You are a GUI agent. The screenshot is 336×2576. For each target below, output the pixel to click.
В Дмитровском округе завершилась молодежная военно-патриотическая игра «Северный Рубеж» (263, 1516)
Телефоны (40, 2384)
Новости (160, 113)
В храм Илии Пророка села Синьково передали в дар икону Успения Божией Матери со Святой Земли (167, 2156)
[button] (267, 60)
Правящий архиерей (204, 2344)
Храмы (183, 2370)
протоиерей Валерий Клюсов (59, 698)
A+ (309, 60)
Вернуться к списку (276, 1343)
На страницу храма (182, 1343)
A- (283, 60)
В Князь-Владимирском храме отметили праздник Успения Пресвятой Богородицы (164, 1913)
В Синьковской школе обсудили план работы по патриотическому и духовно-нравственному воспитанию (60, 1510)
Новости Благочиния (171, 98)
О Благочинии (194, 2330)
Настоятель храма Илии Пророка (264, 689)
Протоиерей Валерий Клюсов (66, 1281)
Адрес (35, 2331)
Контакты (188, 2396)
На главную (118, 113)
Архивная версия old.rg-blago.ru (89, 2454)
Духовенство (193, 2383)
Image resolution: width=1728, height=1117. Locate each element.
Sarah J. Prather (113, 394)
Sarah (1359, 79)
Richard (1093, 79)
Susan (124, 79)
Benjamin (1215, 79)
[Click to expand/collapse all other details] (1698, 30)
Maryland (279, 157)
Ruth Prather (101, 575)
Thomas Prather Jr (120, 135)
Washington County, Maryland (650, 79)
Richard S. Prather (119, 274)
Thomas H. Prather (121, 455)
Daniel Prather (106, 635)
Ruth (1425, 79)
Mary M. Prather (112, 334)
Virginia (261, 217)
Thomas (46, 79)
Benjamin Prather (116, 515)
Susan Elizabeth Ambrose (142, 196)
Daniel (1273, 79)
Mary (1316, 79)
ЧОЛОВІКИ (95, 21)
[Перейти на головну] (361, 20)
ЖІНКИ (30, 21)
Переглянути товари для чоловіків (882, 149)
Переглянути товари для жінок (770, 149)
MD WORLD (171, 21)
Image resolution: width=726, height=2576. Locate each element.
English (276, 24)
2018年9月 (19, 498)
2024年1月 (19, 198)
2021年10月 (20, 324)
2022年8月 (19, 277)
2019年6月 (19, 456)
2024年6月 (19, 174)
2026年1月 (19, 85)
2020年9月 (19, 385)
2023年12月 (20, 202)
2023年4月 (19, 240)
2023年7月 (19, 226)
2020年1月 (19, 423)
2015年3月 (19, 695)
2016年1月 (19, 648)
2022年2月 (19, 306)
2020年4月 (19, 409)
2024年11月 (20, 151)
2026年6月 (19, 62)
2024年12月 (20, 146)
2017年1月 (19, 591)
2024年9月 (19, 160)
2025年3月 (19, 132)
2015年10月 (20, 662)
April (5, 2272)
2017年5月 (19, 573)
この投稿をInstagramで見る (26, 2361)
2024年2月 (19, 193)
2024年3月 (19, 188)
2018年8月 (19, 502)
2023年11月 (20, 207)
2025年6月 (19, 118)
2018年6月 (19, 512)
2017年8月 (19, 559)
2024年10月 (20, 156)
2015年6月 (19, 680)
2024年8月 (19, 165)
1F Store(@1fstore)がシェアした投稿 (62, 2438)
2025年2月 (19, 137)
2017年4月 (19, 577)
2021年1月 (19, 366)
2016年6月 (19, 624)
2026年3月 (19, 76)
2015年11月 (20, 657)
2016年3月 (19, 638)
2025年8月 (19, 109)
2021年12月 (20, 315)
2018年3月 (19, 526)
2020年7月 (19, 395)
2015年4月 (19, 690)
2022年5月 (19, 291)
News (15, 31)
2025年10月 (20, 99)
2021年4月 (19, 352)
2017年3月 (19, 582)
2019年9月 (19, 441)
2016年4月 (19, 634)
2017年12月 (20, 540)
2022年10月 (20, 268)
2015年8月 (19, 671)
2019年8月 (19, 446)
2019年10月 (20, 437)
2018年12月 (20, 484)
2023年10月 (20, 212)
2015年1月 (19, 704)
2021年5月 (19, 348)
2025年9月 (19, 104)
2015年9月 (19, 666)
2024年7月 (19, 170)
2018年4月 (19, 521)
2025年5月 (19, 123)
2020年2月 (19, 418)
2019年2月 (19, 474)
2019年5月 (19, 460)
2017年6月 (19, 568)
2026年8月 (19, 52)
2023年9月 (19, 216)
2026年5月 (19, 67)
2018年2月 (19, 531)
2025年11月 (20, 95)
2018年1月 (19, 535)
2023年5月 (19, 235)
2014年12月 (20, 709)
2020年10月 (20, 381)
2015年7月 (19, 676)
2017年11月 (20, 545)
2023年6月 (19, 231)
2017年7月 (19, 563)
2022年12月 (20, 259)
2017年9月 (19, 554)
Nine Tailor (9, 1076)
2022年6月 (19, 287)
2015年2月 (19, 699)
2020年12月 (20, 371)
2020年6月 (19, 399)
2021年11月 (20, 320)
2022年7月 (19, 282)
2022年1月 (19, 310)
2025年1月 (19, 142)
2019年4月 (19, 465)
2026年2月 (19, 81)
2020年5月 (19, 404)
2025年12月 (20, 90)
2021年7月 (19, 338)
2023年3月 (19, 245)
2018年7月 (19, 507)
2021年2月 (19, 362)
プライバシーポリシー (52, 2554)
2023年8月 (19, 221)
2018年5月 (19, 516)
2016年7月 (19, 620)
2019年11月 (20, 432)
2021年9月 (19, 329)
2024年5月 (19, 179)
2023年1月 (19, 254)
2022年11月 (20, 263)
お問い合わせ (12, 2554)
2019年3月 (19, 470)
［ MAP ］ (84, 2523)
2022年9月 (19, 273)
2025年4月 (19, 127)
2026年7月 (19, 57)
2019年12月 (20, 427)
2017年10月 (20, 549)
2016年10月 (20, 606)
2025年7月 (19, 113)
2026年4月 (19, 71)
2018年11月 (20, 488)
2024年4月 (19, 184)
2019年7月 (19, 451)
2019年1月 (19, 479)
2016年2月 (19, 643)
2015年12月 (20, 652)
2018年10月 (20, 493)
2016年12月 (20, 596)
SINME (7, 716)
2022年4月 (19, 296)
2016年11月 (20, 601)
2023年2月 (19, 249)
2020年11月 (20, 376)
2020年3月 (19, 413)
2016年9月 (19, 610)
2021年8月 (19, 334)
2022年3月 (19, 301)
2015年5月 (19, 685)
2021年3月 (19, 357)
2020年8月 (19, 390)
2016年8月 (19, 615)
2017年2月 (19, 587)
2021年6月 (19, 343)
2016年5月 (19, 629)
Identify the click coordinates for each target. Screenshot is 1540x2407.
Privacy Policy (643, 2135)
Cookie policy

..............................

### WHAT TO PRODUCE
Which lines above run from the one containing "Benjamin (1215, 79)" to the one containing "2017年4月 (19, 577)"? Give them again exactly, both ends included.

### EXERCISE SOLUTION
Benjamin (1215, 79)
[Click to expand/collapse all other details] (1698, 30)
Maryland (279, 157)
Ruth Prather (101, 575)
Thomas Prather Jr (120, 135)
Washington County, Maryland (650, 79)
Richard S. Prather (119, 274)
Thomas H. Prather (121, 455)
Daniel Prather (106, 635)
Ruth (1425, 79)
Mary M. Prather (112, 334)
Virginia (261, 217)
Thomas (46, 79)
Benjamin Prather (116, 515)
Susan Elizabeth Ambrose (142, 196)
Daniel (1273, 79)
Mary (1316, 79)
ЧОЛОВІКИ (95, 21)
[Перейти на головну] (361, 20)
ЖІНКИ (30, 21)
Переглянути товари для чоловіків (882, 149)
Переглянути товари для жінок (770, 149)
MD WORLD (171, 21)
Image resolution: width=726, height=2576. Locate each element.
English (276, 24)
2018年9月 (19, 498)
2024年1月 (19, 198)
2021年10月 (20, 324)
2022年8月 (19, 277)
2019年6月 (19, 456)
2024年6月 (19, 174)
2026年1月 (19, 85)
2020年9月 (19, 385)
2023年12月 (20, 202)
2023年4月 (19, 240)
2023年7月 (19, 226)
2020年1月 (19, 423)
2015年3月 (19, 695)
2016年1月 (19, 648)
2022年2月 (19, 306)
2020年4月 (19, 409)
2024年11月 (20, 151)
2026年6月 (19, 62)
2024年12月 (20, 146)
2017年1月 (19, 591)
2024年9月 (19, 160)
2025年3月 (19, 132)
2015年10月 (20, 662)
April (5, 2272)
2017年5月 (19, 573)
この投稿をInstagramで見る (26, 2361)
2024年2月 (19, 193)
2024年3月 (19, 188)
2018年8月 (19, 502)
2023年11月 (20, 207)
2025年6月 (19, 118)
2018年6月 (19, 512)
2017年8月 (19, 559)
2024年10月 (20, 156)
2015年6月 (19, 680)
2024年8月 (19, 165)
1F Store(@1fstore)がシェアした投稿 (62, 2438)
2025年2月 (19, 137)
2017年4月 (19, 577)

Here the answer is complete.